La Cop16 de l’Arc à Addis-Abeba exhorte les États africains à l’autonomie financière pour briser la dépendance aux aides extérieures. Les discussions portent sur l’extension des assurances aux inondations et l’adoption de modèles de résilience comme la «Green Legacy» éthiopienne
La 16ème session de la conférence des parties (Cop16) de la mutuelle panafricaine de gestion des risques (african risk capacity - Arc) se tient actuellement à Addis-Abeba, en Éthiopie, du 8 au 10 avril 2026. Les Comores font partie des 39 États qui y participent afin de confirmer leur détermination à porter la voix des États vulnérables et à contribuer activement aux solutions africaines face aux défis climatiques.
L’objectif principal est de renforcer les systèmes de réponse aux catastrophes, les mécanismes de financement et les capacités institutionnelles sur le continent africain. Cette année, trois thèmes seront au centre des échanges. Il s’agit de la résilience climatique et de la gestion des risques de catastrophe, de la protection financière et des mécanismes basés sur l’assurance pour l’Afrique et de la souveraineté de l’Afrique dans la gestion des crises humanitaires.

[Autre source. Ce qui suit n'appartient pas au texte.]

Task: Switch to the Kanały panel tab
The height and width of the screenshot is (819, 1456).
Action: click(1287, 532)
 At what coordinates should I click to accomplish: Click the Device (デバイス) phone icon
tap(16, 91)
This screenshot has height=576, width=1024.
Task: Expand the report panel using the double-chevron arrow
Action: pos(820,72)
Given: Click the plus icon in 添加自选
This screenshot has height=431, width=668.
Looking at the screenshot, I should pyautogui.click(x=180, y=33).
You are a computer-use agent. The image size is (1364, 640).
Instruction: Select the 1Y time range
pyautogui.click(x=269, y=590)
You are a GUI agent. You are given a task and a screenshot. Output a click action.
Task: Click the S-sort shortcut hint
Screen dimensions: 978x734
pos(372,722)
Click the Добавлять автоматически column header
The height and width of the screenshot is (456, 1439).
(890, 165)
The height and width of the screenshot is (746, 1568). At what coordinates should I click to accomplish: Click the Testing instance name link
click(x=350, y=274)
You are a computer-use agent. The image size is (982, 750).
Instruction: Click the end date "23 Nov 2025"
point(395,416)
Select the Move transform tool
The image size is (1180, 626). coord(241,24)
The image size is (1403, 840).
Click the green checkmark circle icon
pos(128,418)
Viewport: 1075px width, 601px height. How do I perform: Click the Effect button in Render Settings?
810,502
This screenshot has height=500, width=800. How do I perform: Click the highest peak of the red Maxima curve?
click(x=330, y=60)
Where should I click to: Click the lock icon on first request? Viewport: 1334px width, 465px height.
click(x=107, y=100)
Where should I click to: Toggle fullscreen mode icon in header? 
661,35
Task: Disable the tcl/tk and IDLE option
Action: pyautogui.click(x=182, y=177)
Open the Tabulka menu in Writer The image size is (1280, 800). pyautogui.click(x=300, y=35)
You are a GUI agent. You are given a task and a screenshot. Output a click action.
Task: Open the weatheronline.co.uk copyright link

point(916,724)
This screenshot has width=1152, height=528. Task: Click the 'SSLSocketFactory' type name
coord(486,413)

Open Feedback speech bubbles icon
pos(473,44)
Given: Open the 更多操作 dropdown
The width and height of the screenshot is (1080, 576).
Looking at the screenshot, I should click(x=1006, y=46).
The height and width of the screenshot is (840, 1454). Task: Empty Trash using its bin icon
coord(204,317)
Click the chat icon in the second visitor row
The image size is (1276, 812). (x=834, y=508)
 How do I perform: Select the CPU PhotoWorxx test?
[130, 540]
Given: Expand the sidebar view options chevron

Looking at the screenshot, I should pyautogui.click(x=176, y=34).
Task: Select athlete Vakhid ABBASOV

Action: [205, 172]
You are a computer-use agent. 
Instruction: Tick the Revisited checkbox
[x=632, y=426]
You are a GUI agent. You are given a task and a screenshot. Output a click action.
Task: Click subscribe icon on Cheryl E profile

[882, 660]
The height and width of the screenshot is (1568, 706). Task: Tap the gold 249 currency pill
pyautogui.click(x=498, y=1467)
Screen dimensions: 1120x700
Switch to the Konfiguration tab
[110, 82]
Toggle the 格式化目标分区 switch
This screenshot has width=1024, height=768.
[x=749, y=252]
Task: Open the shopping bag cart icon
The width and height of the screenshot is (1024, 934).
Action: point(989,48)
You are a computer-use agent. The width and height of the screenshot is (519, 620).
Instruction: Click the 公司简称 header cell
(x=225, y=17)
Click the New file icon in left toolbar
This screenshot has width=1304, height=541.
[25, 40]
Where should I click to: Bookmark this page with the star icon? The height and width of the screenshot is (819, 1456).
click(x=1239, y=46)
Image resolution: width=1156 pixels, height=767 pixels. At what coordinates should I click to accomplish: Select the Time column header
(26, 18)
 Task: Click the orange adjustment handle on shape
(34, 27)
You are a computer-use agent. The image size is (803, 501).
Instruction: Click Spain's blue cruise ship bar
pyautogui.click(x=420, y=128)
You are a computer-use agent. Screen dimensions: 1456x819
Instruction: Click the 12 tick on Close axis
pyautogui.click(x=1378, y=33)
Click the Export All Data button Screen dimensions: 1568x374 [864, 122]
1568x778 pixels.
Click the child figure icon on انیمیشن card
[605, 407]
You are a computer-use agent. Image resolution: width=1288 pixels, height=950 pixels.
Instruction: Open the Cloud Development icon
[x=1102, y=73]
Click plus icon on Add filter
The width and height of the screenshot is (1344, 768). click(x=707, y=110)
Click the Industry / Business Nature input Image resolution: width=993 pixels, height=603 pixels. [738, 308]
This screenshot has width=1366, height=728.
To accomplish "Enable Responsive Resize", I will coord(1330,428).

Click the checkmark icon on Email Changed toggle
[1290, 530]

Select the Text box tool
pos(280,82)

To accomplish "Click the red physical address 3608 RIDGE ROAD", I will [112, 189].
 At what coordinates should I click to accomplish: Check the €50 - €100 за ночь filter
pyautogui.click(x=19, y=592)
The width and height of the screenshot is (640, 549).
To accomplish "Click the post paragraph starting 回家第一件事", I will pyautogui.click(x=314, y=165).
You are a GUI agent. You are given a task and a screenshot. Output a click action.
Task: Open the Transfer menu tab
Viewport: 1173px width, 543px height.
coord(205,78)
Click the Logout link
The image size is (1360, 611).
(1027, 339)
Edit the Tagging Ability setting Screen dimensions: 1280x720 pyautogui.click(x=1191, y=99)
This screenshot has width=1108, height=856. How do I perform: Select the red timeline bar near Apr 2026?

Selon le communiqué de la Direction générale de la sécurité civile (Dgsc), à travers cette réunion climatique, les Comores poursuivent leur engagement en faveur du renforcement de la résilience climatique en Afrique. «Cette participation stratégique vise à consolider la position des Comores dans les mécanismes africains d’assurance contre les risques climatiques, et de renforcer la coopération technique avec les partenaires continentaux», peut-on lire dans le communiqué de la Dgsc. Cette conférence rassemble des décideurs politiques, des représentants des États membres de l’Union africaine et des partenaires de développement. Elle souligne le rôle de leader de l’Éthiopie dans l’action climatique, notamment à travers des initiatives comme la «Green Legacy».
Partage d’expertises
En tant qu’organe décisionnel suprême du Groupe ARC, cette session doit valider des décisions stratégiques cruciales pour la gestion des risques climatiques et sanitaires en Afrique. «La participation comorienne a également pour but de promouvoir les solutions adaptées aux réalités des États insulaires, et défendre une approche plus équitable et efficace du financement des réponses aux catastrophes», poursuit le communiqué.
Au niveau du partage de l’expertise, l’Éthiopie présente son initiative «Green Legacy» comme un modèle de résilience pour les 39 pays membres représentés. Pendant son intervention, la vice-présidente de la Zambie, Mutale Nalumango, a appelé les États membres à adopter un cadre de frais d’adhésion pour réduire la dépendance aux financements extérieurs.